Do takiego wniosku prowadzą zarówno obserwacje natury technicznej, jak i reakcje na pierwsze opublikowane w Stanach Zjednoczonych wyniki spółek za II kwartał i kolejne doniesienia gospodarcze.
Relatywnie najsłabsze w ostatnich miesiącach rynki akcji, jak hiszpański, rosyjski, brazylijski czy koreański, wysyłają coraz wyraźniejsze oznaki załamywania się kilkutygodniowego odbicia. W dalszym ciągu nie widać zmiany defensywnego nastawienia inwestorów, jakie dominuje od długich tygodni zarówno w czasie wiosennych zniżek, jak i czerwcowej poprawy koniunktury. Trudno też mówić, by na rynku towarów pojawiły się symptomy trwalszego ocieplenia. Na wykresie indeksu CRB opór wciąż stawia bariera 293 pkt, związana z dołkami z IV kwartału 2011 r.
Globalny rynek akcji jest o krok od wysłania mocnego sygnału sprzedaży, jakim byłoby przełamanie linii krótkookresowego trendu, która biegnie po czerwcowych dołkach (taką prostą przeciął już S&P 500). Podobnie zresztą jest z rynkami wschodzącymi akcji.
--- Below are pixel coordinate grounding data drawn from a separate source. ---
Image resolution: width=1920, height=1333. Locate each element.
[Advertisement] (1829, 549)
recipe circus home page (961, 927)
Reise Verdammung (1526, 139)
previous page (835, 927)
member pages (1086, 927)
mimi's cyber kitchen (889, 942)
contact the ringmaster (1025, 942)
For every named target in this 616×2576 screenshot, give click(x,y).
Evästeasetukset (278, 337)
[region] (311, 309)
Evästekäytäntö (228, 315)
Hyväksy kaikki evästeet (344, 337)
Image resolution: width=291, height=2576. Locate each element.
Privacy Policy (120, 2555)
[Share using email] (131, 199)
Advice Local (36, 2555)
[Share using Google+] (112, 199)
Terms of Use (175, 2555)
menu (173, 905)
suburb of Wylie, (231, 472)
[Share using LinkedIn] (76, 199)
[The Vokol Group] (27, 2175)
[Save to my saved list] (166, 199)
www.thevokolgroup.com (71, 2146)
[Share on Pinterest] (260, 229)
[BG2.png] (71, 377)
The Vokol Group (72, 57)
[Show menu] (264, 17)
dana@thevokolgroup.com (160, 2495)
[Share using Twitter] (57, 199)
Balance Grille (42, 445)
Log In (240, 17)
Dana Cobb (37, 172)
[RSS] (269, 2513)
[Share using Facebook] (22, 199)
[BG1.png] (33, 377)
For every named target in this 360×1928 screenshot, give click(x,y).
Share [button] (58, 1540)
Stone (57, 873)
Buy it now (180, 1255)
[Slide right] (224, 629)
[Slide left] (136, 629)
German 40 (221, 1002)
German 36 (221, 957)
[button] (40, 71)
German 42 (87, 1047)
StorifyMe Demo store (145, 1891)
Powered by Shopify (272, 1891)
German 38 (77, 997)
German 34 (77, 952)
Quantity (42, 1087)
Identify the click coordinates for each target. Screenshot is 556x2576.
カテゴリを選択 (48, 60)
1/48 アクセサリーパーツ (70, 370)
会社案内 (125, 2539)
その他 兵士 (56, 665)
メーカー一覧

W czwartek zatrzymały się na krawędziach, których przekroczenie będzie zapowiadać trwały powrót dekoniunktury. Może ona wtedy zagrozić wiosennym dołkom cen akcji i surowców.
W reakcji na publikację raportu za II kwartał amerykański koncern Alcoa stracił grubo ponad 4 proc. i w efekcie przełamał już praktycznie tegoroczny dołek. Można zakładać, że inwestorów nie tak rozczarowały wyniki finansowe, jak brak jasnych perspektyw ich poprawy.
Przy oczekiwaniach, że w drugiej połowie tego roku zyski spółek będą rosnąć znów w dość szybkim tempie, można przyjąć, że inwestorzy będą w kolejnych dwóch–trzech tygodniach bardzo wyczuleni na wszelkie informacje na temat przyszłych wyników firm.